BEREITGESTELLTER TEXT:
● ● ● ● ●

ES IST ZEIT für eine Emanzipation des Menschen
Ich glaube, dass es Zeit ist für eine Emanzipation. Emanzipation kommt ja von emancipatio und heißt ursprünglich die “Entlassung des Sohnes aus der väterlichen Gewalt”. Oder auch die “Freilassung eines Sklaven”. In diesem Sinne wäre der Sohn, bis er sich emanzipiert der Sklave seines Vaters. Oder wenn wir schon in einer hierarchischen Struktur unterwegs sind der Untergebene der Sklave seines Herrschers, der Bürger Sklave seines politischen Regimes. Irgendwann wurde der Begriff dann auf die Emanzipation der Frau übertragen. Ich schätze mal, dass das dann im übertragenen Sinne bedeutet, dass die Frau sich “aus der Gewalt des Mannes entlässt”.

● ● ● ● ●

DATENSATZ:

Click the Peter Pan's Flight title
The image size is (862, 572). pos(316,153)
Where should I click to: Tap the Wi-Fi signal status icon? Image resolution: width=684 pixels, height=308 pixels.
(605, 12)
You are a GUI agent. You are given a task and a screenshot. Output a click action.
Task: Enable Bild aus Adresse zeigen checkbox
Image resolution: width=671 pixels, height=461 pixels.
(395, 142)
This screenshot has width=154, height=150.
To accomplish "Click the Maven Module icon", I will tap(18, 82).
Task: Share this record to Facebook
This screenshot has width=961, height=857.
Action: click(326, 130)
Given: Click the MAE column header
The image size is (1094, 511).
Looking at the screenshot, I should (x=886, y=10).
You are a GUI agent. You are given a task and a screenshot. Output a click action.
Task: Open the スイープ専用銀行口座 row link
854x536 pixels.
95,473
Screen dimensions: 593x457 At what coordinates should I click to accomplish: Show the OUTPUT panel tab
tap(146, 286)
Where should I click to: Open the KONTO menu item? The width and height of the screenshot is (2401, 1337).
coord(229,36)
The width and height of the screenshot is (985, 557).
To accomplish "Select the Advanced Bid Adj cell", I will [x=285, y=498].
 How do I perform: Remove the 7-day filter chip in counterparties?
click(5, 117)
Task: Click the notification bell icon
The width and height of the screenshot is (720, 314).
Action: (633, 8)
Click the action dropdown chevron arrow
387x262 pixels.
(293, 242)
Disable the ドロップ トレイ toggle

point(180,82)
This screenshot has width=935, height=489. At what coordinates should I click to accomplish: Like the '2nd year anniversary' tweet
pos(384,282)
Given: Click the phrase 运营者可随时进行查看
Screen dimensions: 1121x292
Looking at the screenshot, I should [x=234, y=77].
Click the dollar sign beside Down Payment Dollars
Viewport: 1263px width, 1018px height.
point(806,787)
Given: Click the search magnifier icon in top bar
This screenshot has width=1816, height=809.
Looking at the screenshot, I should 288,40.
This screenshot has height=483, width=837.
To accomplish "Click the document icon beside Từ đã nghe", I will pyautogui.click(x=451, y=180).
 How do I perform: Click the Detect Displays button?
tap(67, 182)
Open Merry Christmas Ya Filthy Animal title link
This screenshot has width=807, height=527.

● ● ● ● ●

WAS ZU TUN IST: Schreiben Sie den Text über die Emanzipation des Menschen vollständig und wortgetreu nieder.

ANTWORT ZUR AUFGABE:
ES IST ZEIT für eine Emanzipation des Menschen
Ich glaube, dass es Zeit ist für eine Emanzipation. Emanzipation kommt ja von emancipatio und heißt ursprünglich die “Entlassung des Sohnes aus der väterlichen Gewalt”. Oder auch die “Freilassung eines Sklaven”. In diesem Sinne wäre der Sohn, bis er sich emanzipiert der Sklave seines Vaters. Oder wenn wir schon in einer hierarchischen Struktur unterwegs sind der Untergebene der Sklave seines Herrschers, der Bürger Sklave seines politischen Regimes. Irgendwann wurde der Begriff dann auf die Emanzipation der Frau übertragen. Ich schätze mal, dass das dann im übertragenen Sinne bedeutet, dass die Frau sich “aus der Gewalt des Mannes entlässt”.